What the task asks :: In the records below, which lines include "width"? Copy them.

Records for processing ::
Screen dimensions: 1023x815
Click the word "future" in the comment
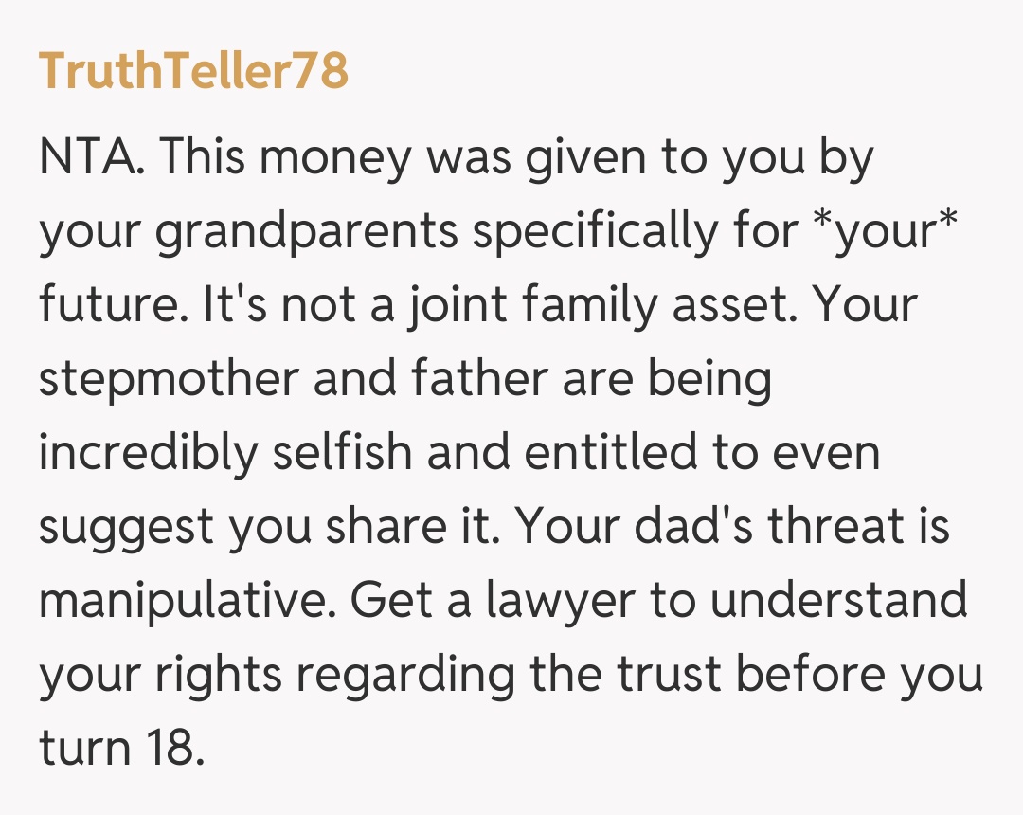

* * *

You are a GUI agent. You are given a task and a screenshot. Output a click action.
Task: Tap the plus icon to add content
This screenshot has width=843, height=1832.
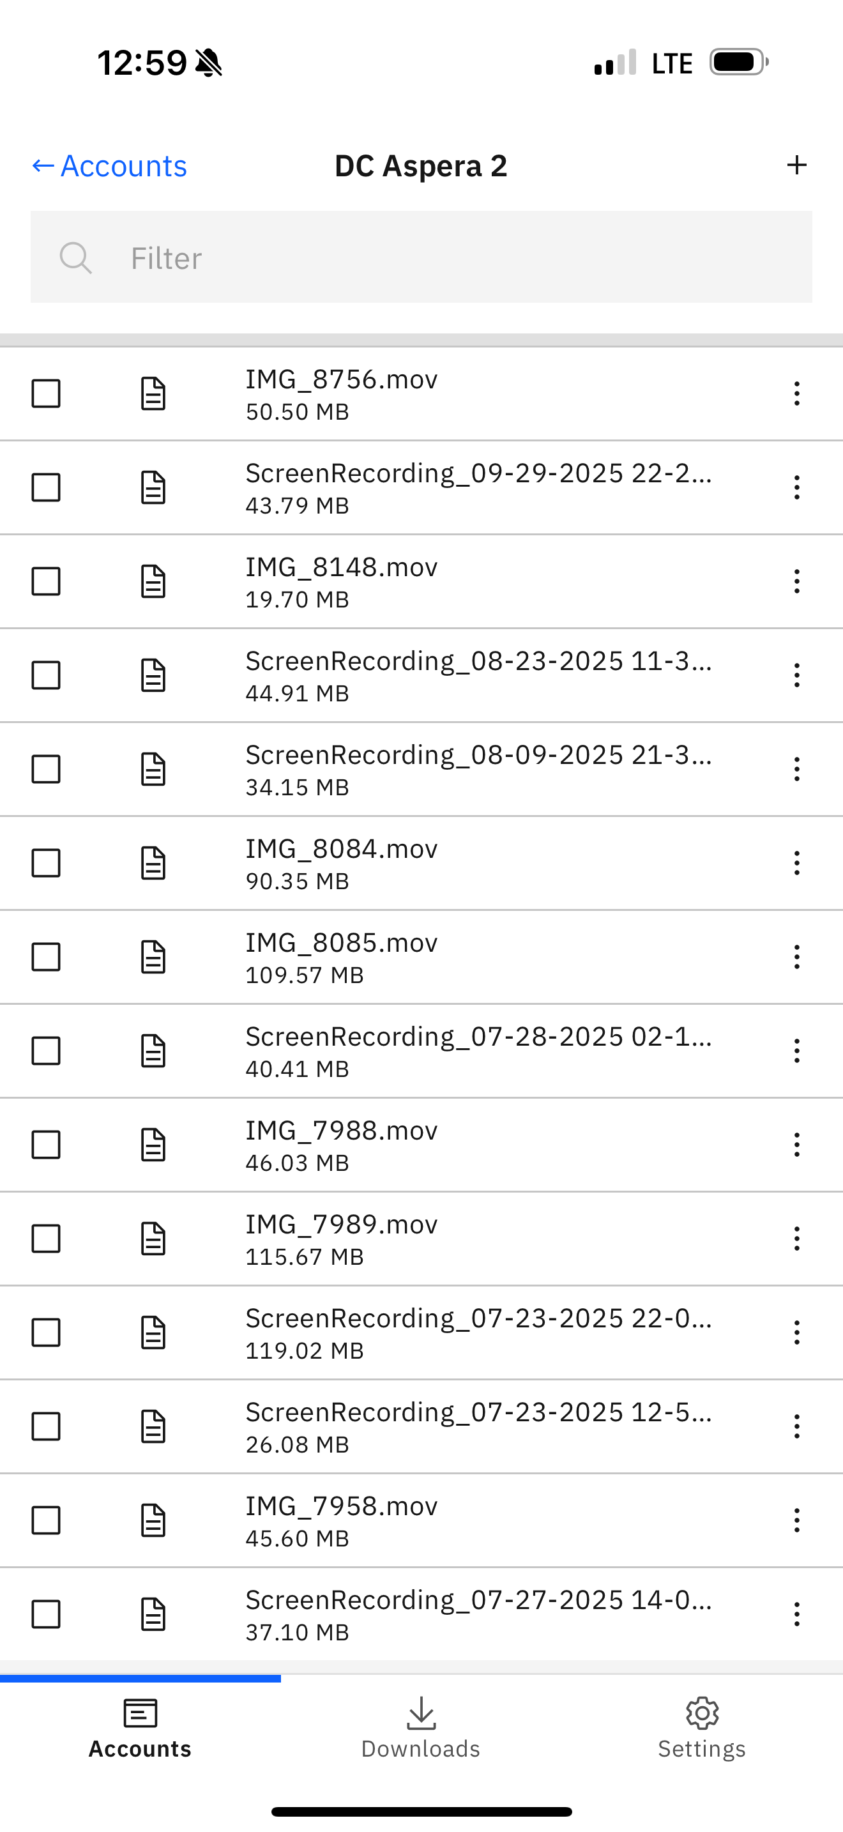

--

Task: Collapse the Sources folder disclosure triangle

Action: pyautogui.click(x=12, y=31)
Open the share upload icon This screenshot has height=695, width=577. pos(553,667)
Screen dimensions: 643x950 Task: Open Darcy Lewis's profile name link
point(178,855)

Reply ::
This screenshot has width=843, height=1832.
Open the share upload icon This screenshot has height=695, width=577. pos(553,667)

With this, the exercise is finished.